A reduced surface to volume ratio occurs. Spherocytes are less flexible, have a high susceptibility to lysis and are destroyed in the spleen (splenomegaly). Vesicles are formed and lost from the surface of the red blood cell, resulting in a decreased surface area and a change in shape (spherocytes). There are also several mutations in the gene for the chloride/bicarbonate anion exchanger known as Band 3 or Solute Carrier Family 4 Member 1 (SLC4A1), which can give the typical hereditary spherocytosis (HS) or other forms of anaemia (SAO Southeast Asian Ovalocytosis; CHC: Cryohydrocytosis).
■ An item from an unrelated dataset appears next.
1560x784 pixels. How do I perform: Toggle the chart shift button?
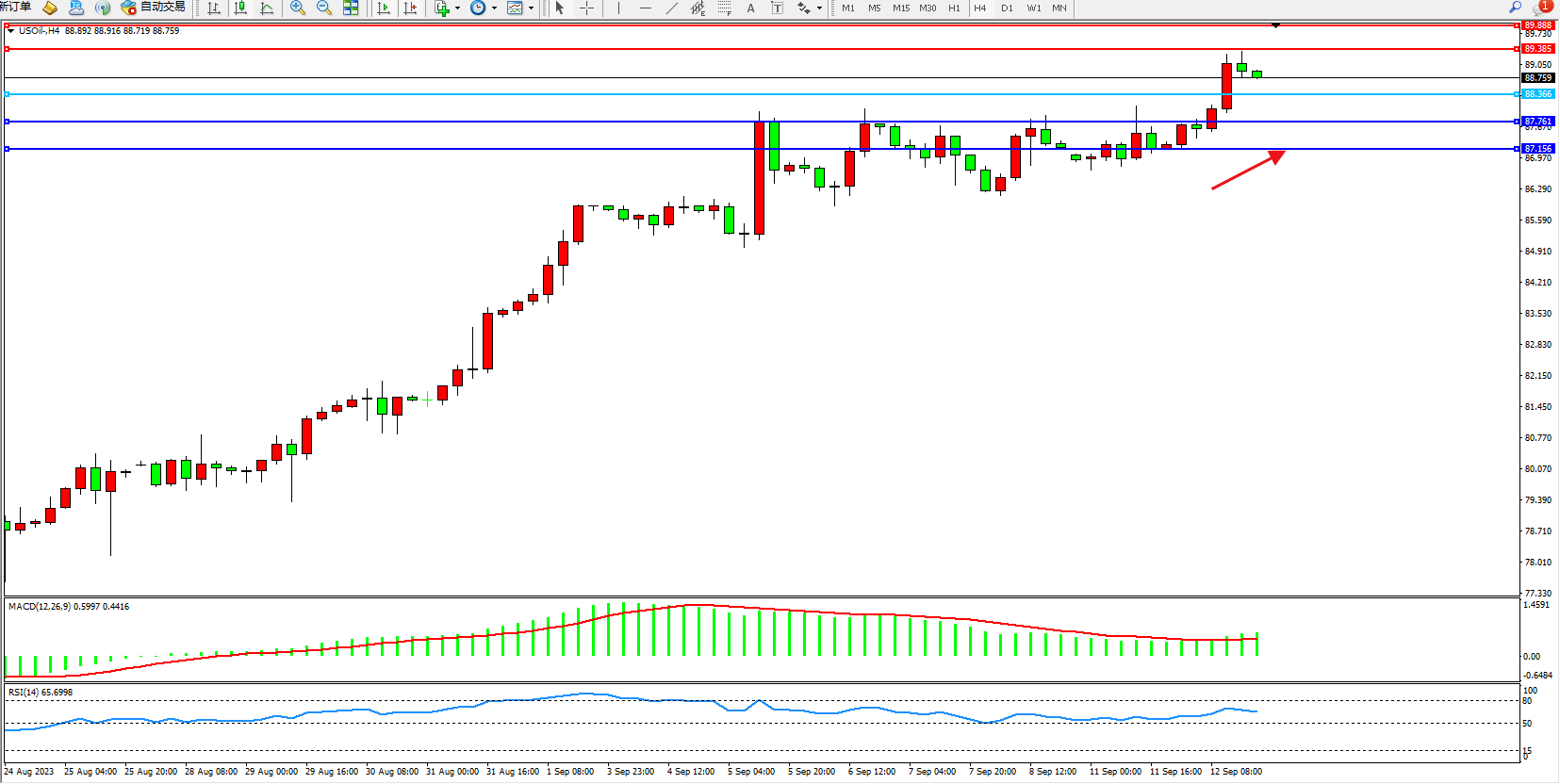pos(410,8)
This exchanger is also present in the basolateral membrane of the alpha intercalated cells of the distal renal tubule, and a mutation -DRTA- gives distal renal tubular acidosis.
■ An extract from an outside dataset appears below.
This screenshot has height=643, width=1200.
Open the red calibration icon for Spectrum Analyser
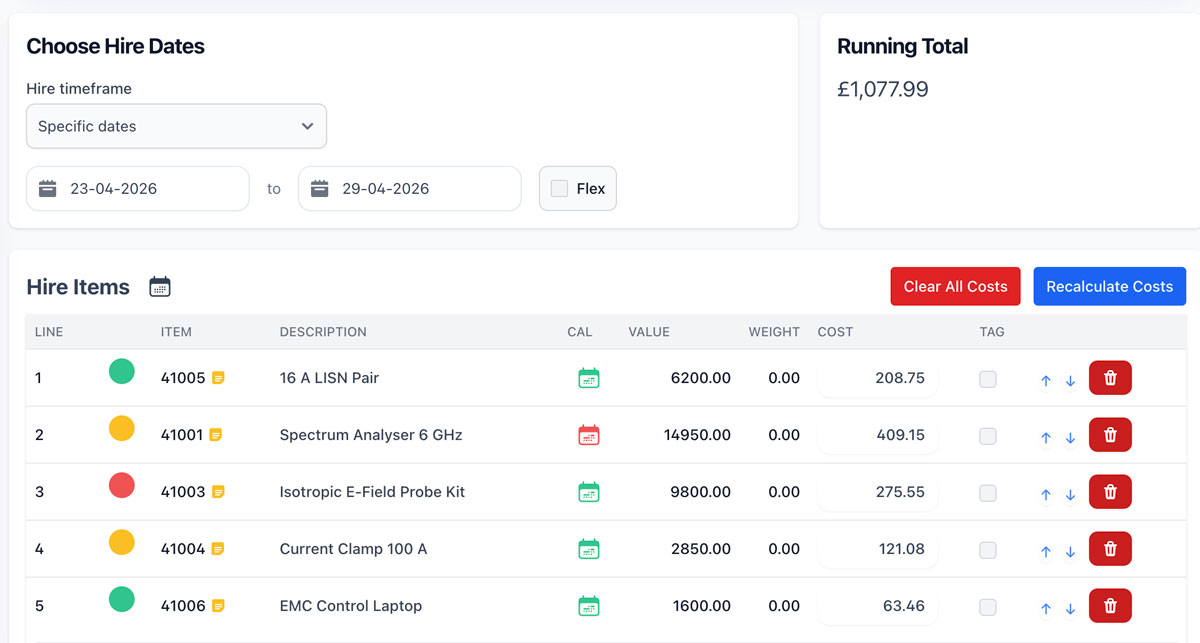589,435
Hereditary spherocytosis can occur in varying degrees of severity. Severe cases can occur as early as childhood with severe anaemia, whereas milder cases can appear in young adults or even later in life. Splenic sequestration of spherocytes (the more severe the deficiency of erythrocyte membrane proteins) and their subsequent phagocytosis by splenic macrophages cause the characteristic triad of ES: anaemia with reliculocytosis, jaundice and splenomegaly. In milder cases the anaemia is often compensated, but can easily decompensate (e.g. infection). It is usually a normocytic and normochromic anaemia. A typical finding is increased mean corpuscular haemoglobin concentration (MCHC). If the family history is positive, diagnostic suspicion is usually easy, but for at least two reasons there may be no family history:

1. the patient may have an ex novo mutation;

2. the patient may have a recessive form of spherocytosis.
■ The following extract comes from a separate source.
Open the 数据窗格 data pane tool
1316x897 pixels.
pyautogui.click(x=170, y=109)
In most cases, the diagnosis is confirmed on the basis of erythrocyte morphology and the osmotic fragility test. This test measures the extent of haemolysis that occurs when the red blood cell sample is subjected to osmotic stress in a hypotonic solution (decreasing concentrations of NaCl). Erythrocytes swell sooner with water than normal ones. The severity of symptoms is measured by haemoglobin levels, the number of reticulocytes and bilirubin levels. Possible complications of the disease may be: Parvovirus B19 aplastic crisis and Biliary calculosis.

Ellipsocytosis

In hereditary ellipsocytosis the red blood cells have an elliptical shape. It is due to spectrin or band 4.1 deficiency.

Hereditary stomatocytosis

Hereditary stomatocytosis is a rare anaemia with mouth-shaped red blood cells. It is due to an altered permeability of the membrane to sodium (Na+) and potassium (K+) ions.

Sickle Cell Anemia

Sickle cell anaemia is the most important haemoglobinopathy. We have already discussed it in the first half. The glutamate in position 6 of the beta chain is replaced by a valine. Subjects homozygous for HbS show sickle cell anaemia, in which haemoglobin molecules precipitate to form polymers that aggregate into tubular fibres and deform the erythrocyte, which takes on the characteristic sickle shape and occludes the vessels. It is the deoxygenated form of Hb S that has extremely low solubility. The valine side chain interacts with a complementary hydrophobic pocket on the β1 chain of another haemoglobin molecule. This complementary site is exposed in deoxygenated haemoglobin but not in oxygenated haemoglobin. This pocket is too small to contain glutamate, but valine is inserted. Deoxy-haemoglobin polymers are then formed, which precipitate.

Thalassaemias

Thalassaemias are genetic defects in haemoglobin synthesis. There is a decreased synthesis of one of the two globins (alpha or beta). The imbalance in globin chain synthesis leads to depression of haemoglobin production and precipitation of excess (toxic) globin. "Ineffective erythropoiesis". Various degrees of severity from asymptomatic to incompatible with life (hydrops fetalis). Found in people of African, Asian and Mediterranean descent. On smear, red blood cells are microcytic/hypochromic, deformed, abnormal haemoglobin electrophoresis (increase HbA2, HbF). Severe syndromes may have inclusions of Heinz bodies in the red blood cells. Fe deposits are generally high. The only treatments are stem cell transplantation and simple transfusion. Chelation therapy to avoid iron overload must be started early.